Cette mesure a priori impopulaire doit respecter plusieurs balises pour être bien acceptées socialement :
• Les propriétaires et locataires ne doivent pas débourser d’argent, grâce notamment à des emprunts à taux zéro de longue durée et des primes globales à la rénovation profonde.
• Les soutiens publics doivent être simplifiés.
• Garantir la qualité technique des travaux.
• Accompagner et soutenir financièrement les personnes en situation de précarité.
Cibler et améliorer les soutiens publics à la rénovation
Il s’agit notamment de :
• Instaurer des aides ciblées pour les populations précarisées et les logements vétustes.
• Rallonger la durée des prêts à taux zéro. Pour couvrir les coûts d’investissement, les autorités doivent proposer des emprunts à taux zéro à durée modulable de manière à ce que les annuités de remboursement soient égales, voire inférieures aux gains liés à la rénovation.
• Instaurer des primes uniques à la rénovation globale (c’est-à-dire conditionnées à la réalisation de travaux profonds) pour couvrir la différence entre investissements et économies.
Développer la filière rénovation et la formation
Petit à petit, le secteur de la construction s’oriente davantage vers la rénovation.
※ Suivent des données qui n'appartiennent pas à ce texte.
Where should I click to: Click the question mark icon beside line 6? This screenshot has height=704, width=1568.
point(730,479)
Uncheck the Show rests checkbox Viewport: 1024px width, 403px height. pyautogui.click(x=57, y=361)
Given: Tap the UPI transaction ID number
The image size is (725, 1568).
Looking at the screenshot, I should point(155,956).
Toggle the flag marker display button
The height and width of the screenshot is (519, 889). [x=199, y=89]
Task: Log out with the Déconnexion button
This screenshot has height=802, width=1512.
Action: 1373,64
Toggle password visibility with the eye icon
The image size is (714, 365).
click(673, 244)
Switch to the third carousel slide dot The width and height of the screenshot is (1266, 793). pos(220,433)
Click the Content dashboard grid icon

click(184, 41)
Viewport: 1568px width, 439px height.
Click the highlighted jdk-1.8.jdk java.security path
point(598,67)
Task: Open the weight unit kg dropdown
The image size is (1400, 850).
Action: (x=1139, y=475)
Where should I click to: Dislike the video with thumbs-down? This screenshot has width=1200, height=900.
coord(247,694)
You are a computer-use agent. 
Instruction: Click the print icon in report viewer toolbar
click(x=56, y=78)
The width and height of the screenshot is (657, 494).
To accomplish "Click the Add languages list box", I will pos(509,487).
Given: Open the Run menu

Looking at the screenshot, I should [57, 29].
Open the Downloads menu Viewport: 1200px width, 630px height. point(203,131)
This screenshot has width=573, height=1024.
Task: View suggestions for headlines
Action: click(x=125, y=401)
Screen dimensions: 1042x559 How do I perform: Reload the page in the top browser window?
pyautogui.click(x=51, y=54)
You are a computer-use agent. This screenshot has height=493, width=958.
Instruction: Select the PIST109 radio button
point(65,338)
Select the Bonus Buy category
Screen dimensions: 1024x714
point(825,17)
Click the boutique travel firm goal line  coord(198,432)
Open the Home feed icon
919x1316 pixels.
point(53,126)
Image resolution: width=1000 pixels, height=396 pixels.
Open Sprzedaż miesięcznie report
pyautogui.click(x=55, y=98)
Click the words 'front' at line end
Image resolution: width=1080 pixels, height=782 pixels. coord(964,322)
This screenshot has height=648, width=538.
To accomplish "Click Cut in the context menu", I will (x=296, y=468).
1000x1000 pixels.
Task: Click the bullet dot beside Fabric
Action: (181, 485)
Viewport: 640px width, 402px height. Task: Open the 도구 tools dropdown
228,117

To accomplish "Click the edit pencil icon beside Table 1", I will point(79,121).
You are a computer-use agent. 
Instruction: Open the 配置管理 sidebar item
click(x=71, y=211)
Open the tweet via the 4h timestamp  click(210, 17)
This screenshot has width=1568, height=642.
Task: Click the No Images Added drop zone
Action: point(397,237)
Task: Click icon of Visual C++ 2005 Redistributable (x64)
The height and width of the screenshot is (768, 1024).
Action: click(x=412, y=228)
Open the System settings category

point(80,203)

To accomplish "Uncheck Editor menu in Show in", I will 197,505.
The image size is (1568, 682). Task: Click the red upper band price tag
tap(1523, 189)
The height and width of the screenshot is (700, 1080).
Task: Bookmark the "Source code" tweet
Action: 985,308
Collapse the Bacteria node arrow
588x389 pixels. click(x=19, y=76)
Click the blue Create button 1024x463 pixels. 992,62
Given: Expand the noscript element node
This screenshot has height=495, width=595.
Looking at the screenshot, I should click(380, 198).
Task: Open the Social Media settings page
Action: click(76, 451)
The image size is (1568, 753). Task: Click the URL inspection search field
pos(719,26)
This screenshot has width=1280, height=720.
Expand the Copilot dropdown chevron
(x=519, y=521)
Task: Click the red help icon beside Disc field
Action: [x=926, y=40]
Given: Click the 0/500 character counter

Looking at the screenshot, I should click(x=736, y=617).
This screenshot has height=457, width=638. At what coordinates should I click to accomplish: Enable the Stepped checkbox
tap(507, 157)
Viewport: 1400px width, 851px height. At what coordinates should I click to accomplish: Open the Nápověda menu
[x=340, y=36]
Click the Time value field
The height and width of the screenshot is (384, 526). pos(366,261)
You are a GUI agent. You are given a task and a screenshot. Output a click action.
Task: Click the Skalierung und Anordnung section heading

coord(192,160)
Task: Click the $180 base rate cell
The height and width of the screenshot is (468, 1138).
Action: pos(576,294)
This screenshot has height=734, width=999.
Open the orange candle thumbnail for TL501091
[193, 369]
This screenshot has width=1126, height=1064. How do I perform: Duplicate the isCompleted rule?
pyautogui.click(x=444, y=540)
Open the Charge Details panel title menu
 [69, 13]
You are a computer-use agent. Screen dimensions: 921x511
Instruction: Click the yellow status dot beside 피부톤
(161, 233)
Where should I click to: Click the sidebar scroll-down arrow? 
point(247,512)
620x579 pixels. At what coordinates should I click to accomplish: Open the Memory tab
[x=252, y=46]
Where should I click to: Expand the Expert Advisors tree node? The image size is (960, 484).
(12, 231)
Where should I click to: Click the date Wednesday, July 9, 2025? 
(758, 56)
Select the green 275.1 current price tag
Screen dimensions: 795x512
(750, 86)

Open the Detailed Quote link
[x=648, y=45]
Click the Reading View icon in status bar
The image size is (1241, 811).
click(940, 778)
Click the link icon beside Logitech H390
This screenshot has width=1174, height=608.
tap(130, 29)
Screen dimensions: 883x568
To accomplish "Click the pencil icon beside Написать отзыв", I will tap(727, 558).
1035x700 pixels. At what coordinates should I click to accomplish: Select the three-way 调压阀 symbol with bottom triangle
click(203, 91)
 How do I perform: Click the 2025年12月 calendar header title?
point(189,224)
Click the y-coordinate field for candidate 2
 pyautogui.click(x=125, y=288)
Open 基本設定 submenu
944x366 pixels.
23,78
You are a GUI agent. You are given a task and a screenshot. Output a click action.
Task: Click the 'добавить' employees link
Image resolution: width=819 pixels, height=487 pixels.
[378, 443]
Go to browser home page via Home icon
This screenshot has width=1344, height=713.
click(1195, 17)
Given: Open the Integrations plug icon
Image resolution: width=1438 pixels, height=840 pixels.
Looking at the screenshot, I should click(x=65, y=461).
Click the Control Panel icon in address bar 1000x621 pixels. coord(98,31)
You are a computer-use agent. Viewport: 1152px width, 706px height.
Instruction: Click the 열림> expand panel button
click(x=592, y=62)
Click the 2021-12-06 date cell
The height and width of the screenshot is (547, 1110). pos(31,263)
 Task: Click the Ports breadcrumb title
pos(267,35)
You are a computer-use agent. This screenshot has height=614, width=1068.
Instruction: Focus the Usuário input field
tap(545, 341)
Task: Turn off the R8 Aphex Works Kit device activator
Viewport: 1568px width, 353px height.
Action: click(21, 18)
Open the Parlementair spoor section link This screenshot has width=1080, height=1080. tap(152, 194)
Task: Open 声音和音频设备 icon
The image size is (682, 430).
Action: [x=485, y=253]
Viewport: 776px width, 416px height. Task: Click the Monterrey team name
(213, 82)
Mais malgré cette évolution positive, le modèle dominant reste la construction de logement neuf (74 % de la création de logement) majoritairement sous forme de maison unifamiliale (la moitié des logements neufs créés en 2019).
C’est la demande de rénovation stimulée par les mesures précédentes qui créera l’offre et encouragera les entreprises de la rénovation à lancer des projets de recherche et développement.
Le développement d’une filière de rénovation forte s’appuiera sur l’alliance Emploi-Rénovation annoncée par le Gouvernement wallon.
Il s’agira de :
• augmenter la main-d’œuvre qualifiée ;
• améliorer la qualité des formations et les adapter d’avantages aux spécificités de la rénovation.
En outre, la Wallonie doit investir dans des programmes de recherche et développement de techniques de rénovation adaptées au parc de logement wallon.
Réformer la fiscalité
La Wallonie dispose d’outils – même s’ils sont encore incomplets – pour adapter sa fiscalité immobilière au service de cette stratégie de rénovation.
Il s’agira notamment de :
• Instaurer la portabilité des droits d’enregistrement pour favoriser la mobilité résidentielle (exemples : un ménage qui souhaite se rapprocher d’un nouveau lieu de travail) ;
• Diminuer le précompte immobilier dans les zones de centralité pour augmenter l’attractivité du bâtiment existant ;
• Réduire les droits d’enregistrement conditionnée à une rénovation.
Favoriser la massification de la rénovation
Une rénovation par rue ou par quartier permet :
• de réduire les coûts de la rénovation ;
• de réduire les impacts (notamment les désagréments pour le voisinage en quartier urbain) ;
• surtout, dans certains quartiers urbains, elle est centrale dans une logique de redynamisation des cœurs de ville.
Concrètement, le plan Get up Wallonie pour la relance est une occasion unique pour prévoir un appel à projets pour des projets de rénovation urbaine par rue voire par quartier. Cet appel à projet peut aisément être financé via les mécanismes européens tel le Resilience and recovery Facility à condition d’être repris dans le plan belge.
Enfin, citons les 5 autres mesures complémentaires recommandées par Inter-Environnement Wallonie :
• Faciliter le cadre urbanistique et réglementaire ;
• Intégrer la vague de rénovation dans une politique de densification de l’habitat ;
• Articuler la rénovation avec le développement du chauffage renouvelable ;
• Développer des campagnes de communication vers les propriétaires et les rénovateurs ;
• Repenser le secteur bancaire afin de faciliter l’utilisation de l’épargne massive des wallons durant les confinements.